Dorsa v. Miraca Life Sciences, Inc., No. 20-5007 (6th Cir. 2020)Annotate this Case
Dorsa, a Miraca executive, learned of a purported scheme to defraud the government. Dorsa filed a qui tam action, alleging violations of the False Claims Act (FCA). Dorsa was fired and added a claim for FCA retaliation, 31 U.S.C. 3730(h). The government intervened. Dorsa and the government dismissed the qui tam claims. Miraca unsuccessfully moved to dismiss the retaliation claim because Dorsa had agreed to binding arbitration in his employment agreement. The court found that the arbitration clause did not cover Dorsa’s claim, which did not "have any connection with, an employment agreement."
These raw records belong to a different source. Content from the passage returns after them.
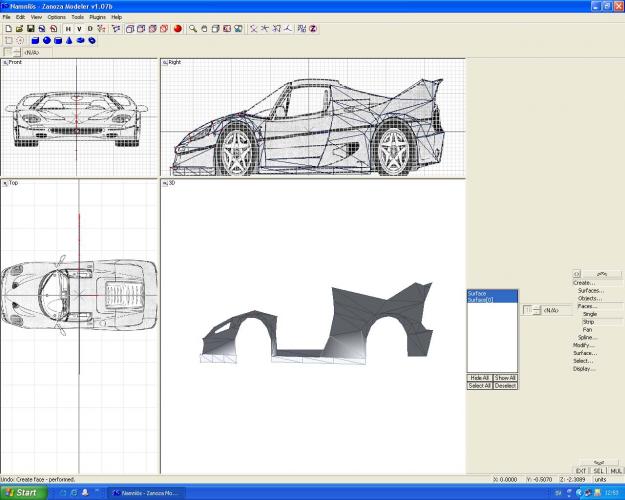Click the Save (floppy disk) toolbar icon

pyautogui.click(x=31, y=29)
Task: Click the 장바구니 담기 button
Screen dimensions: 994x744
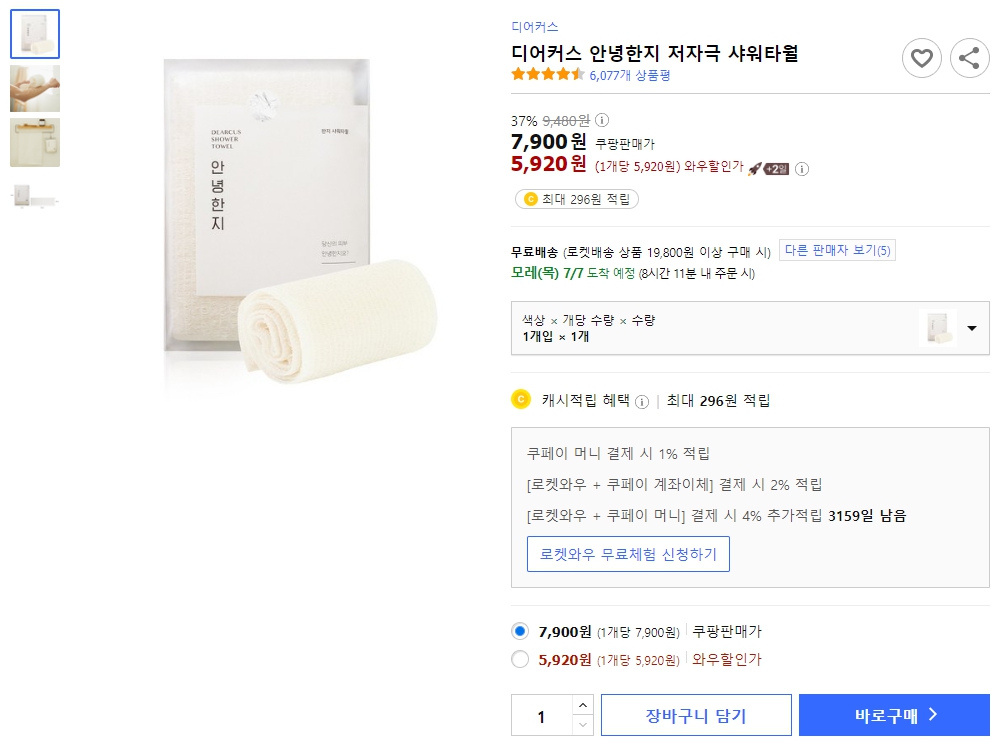Action: pyautogui.click(x=695, y=714)
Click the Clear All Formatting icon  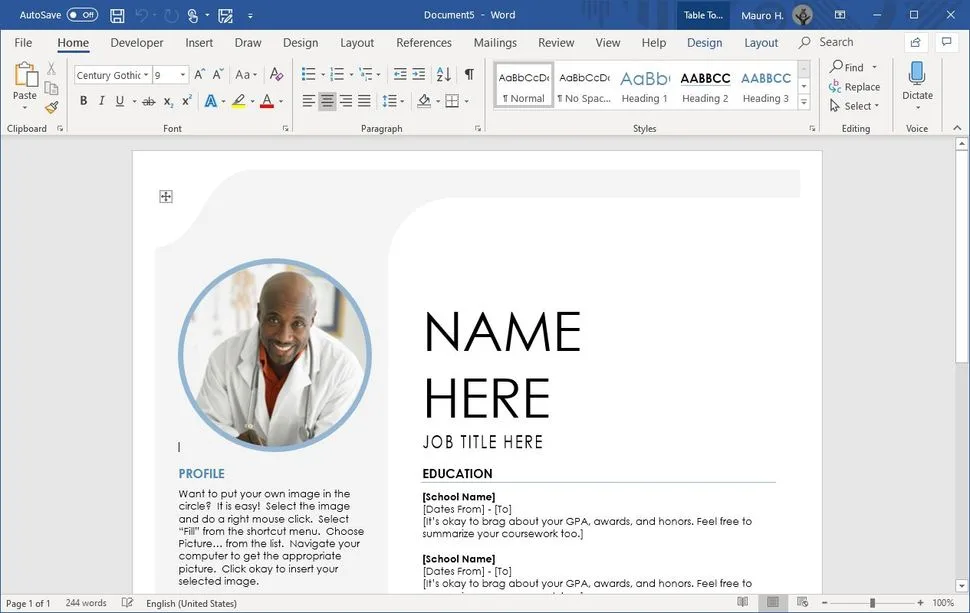(x=277, y=74)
The Sixth Circuit dismissed an appeal for lack of jurisdiction. There was no final order and the narrow provision of the Federal Arbitration Act (FAA, 9 U.S.C. 16) that authorizes immediate appeals of certain interlocutory orders does not apply. Miraca filed its motion to dismiss without asking the court for a stay or an order compelling arbitration. The FAA provides that “[a]n appeal may be taken from an order” either “refusing a stay of any action,” or “denying a petition ... to order arbitration.” Even if the denial of the motion to dismiss had the same impact as refusing to stay the action or denying a petition to order arbitration, there is no test for appealability that hinges on the practical effect of a court’s order.